Come mai Boschi, che guidava un dicastero che non aveva alcuna delega per le Grandi Infrastrutture, aveva deciso di incontrare la regina del calcestruzzo? Non possiamo saperlo. Qualche dipendente di Condotte racconta che l’ex ministra sarebbe stata avvistata anche nella splendida tenuta da mille ettari “Agricola Roncigliano” di proprietà di Condotte, ma l’ex ministra (che pure non nega di conoscere Isabella) smentisce all’Espresso di esservi mai stata.
L’ex ministra, oltre ad essere esponente di peso del governo Renzi, nel 2015 era anche segretario generale della Fondazione Open, l’organismo che raccoglieva i finanziamenti destinati alla corrente renziana e alla Leopolda. È un fatto che presidente della stessa fondazione, nel cui board sedevano anche Luca Lotti e Marco Carrai, era il suo amico Alberto Bianchi. Ossia l’avvocato e consigliere prediletto dell’ex premier, piazzato dal governo Renzi nel cda dell’Enel e finito sui giornali dopo che L’Espresso scoprì alcune consulenze da centinaia di migliaia di euro ottenute dalla Consip. La centrale acquisti dello Stato travolta dagli scandali dopo le accuse lanciate dall’ex amministratore delegato Luigi Marroni a Tiziano Renzi e a Carlo Russo.

Ebbene, analizzando documenti delle società controllate, anche nel caso Condotte spunta una consulenza ottenuta dal legale di Pistoia: come evidenzia un verbale del cda di Nodavia datato 8 agosto del 2015, è il presidente Antonio Picca ad affidare all’allora numero uno del Giglio magico una consulenza in merito alla revisione degli accordi sottoscritti con gli istituti di credito. Un contratto da 240 mila euro, somma che però Bianchi deve dividere con lo studio di Leonardo Romagnoli, un affermato professionista che la giunta Renzi nominò nel 2009 membro del cda di Ataf, la municipalizzata dei trasporti di Firenze.

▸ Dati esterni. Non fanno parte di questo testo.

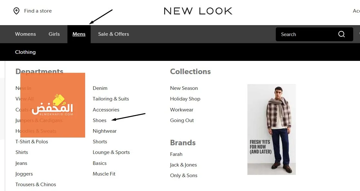Image resolution: width=360 pixels, height=191 pixels.
Task: Open the Find a store link
Action: tap(38, 11)
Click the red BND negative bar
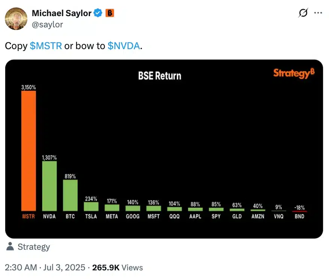 pos(299,211)
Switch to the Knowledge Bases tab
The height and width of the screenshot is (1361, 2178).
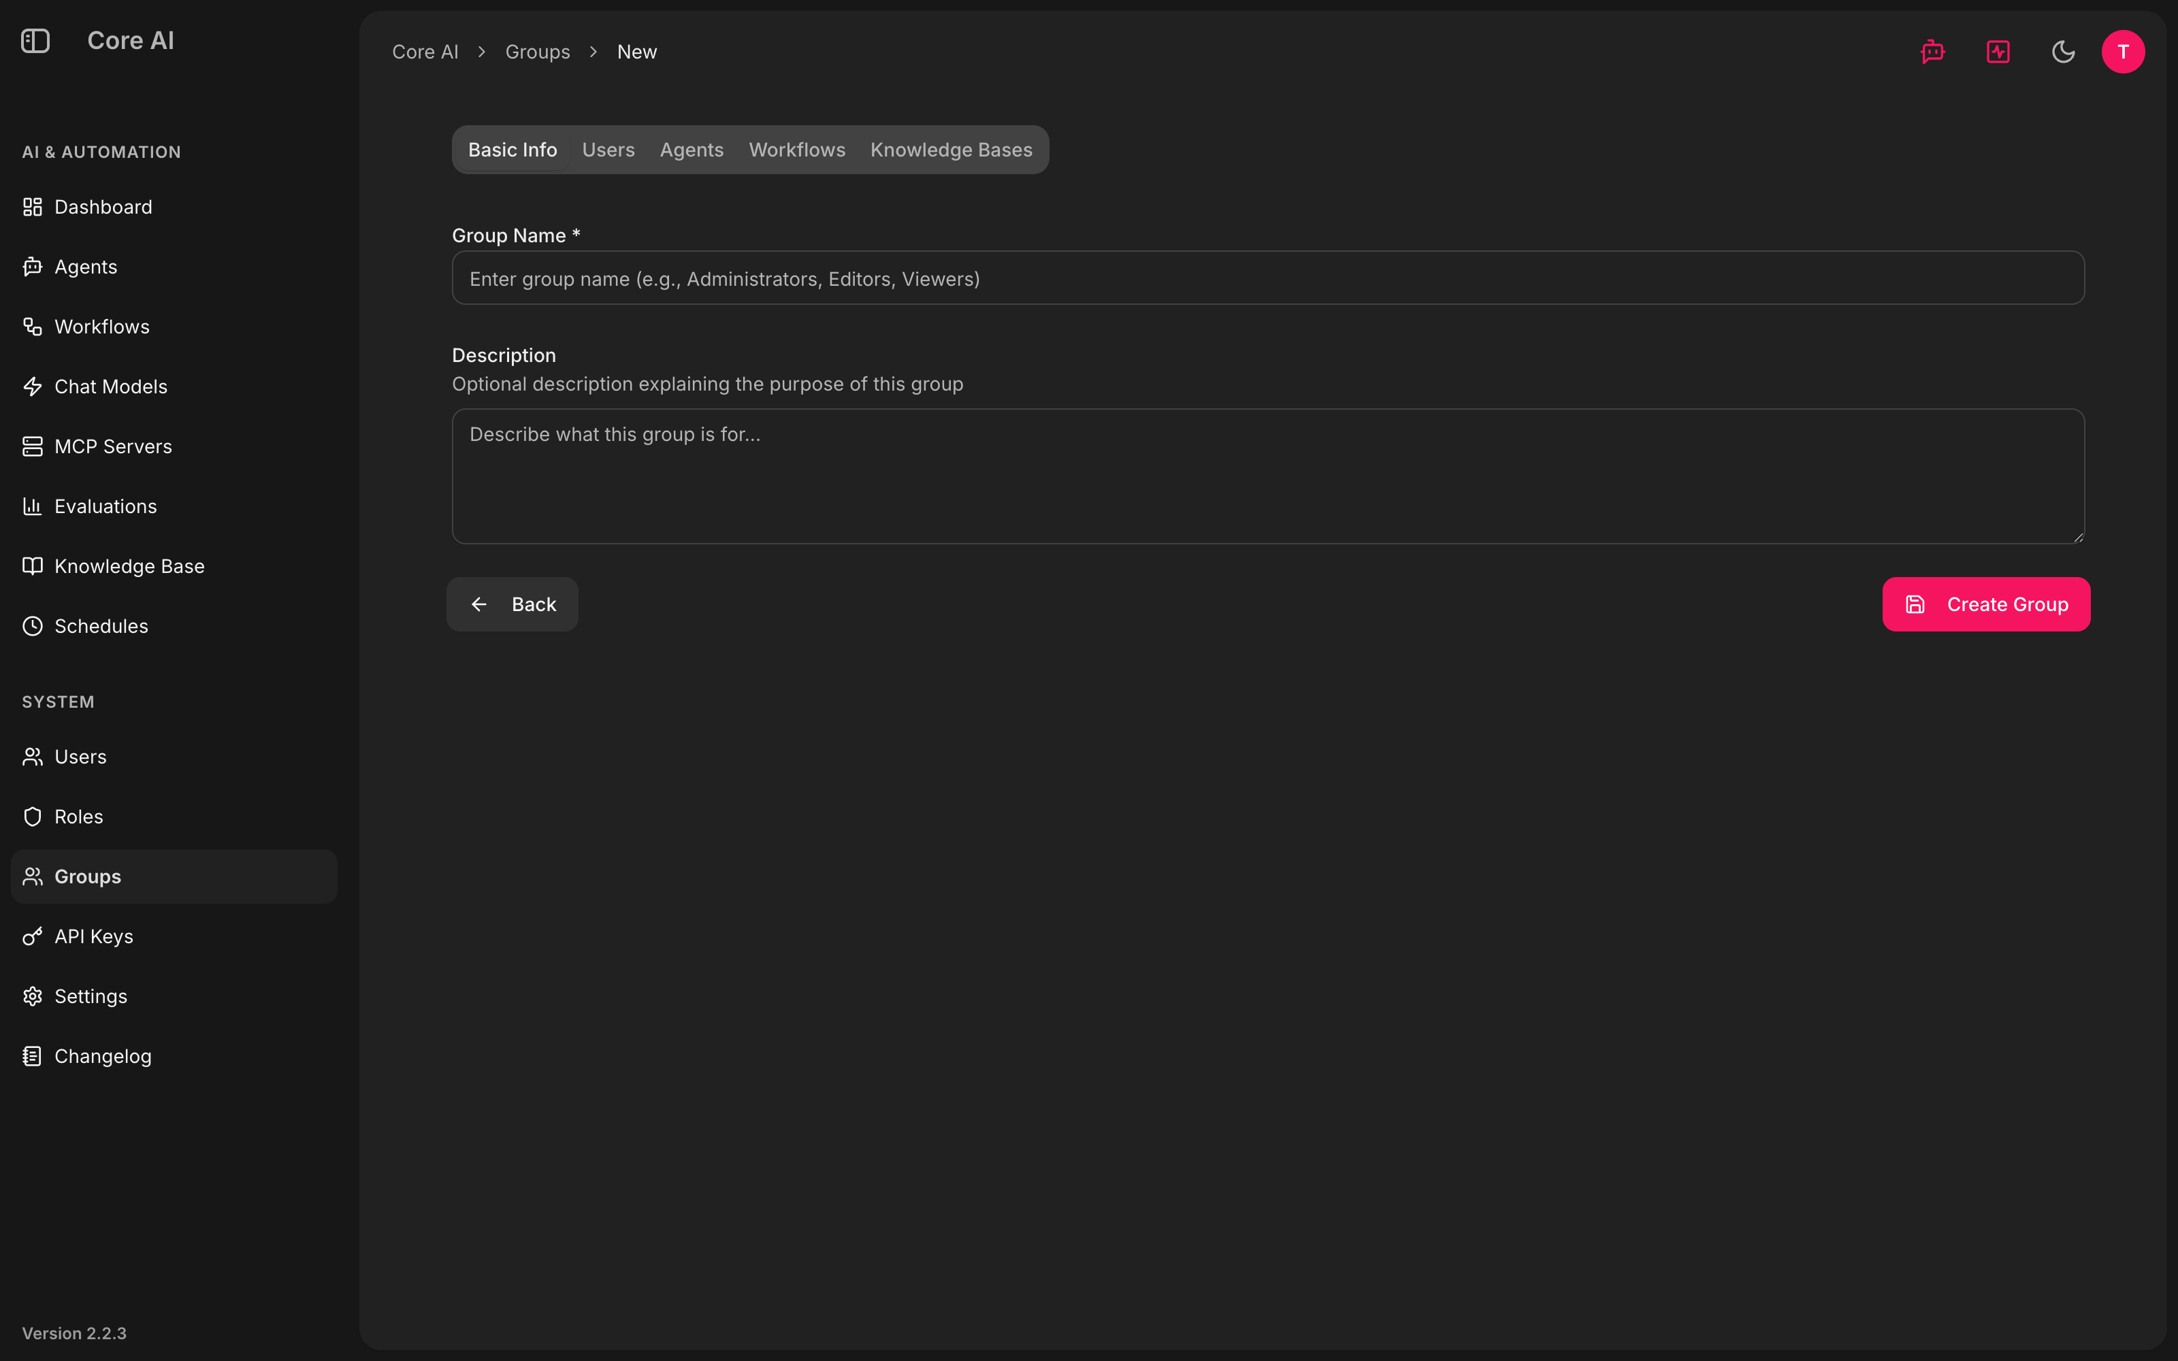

Il conferimento ufficiale dell’incarico a Bianchi arriva sei mesi dopo, il 25 gennaio del 2016: l’uomo di Isabella e Duccio, cioè l’ingegner Picca, scrive però nero su bianco che i 240 mila euro saranno fatturati solo «dallo studio legale dell’avvocato Romagnoli, e a questi corrisposto». Bianchi lavora dunque gratis? Non proprio: «La ripartizione interna dei compensi è rimessa a un successivo vostro accordo», si chiarisce nel documento, «con la sottoscrizione del presente incarico vi impegnate a mallevare la scrivente in merito a qualsiasi controversia dovesse derivare da tale ripartizione».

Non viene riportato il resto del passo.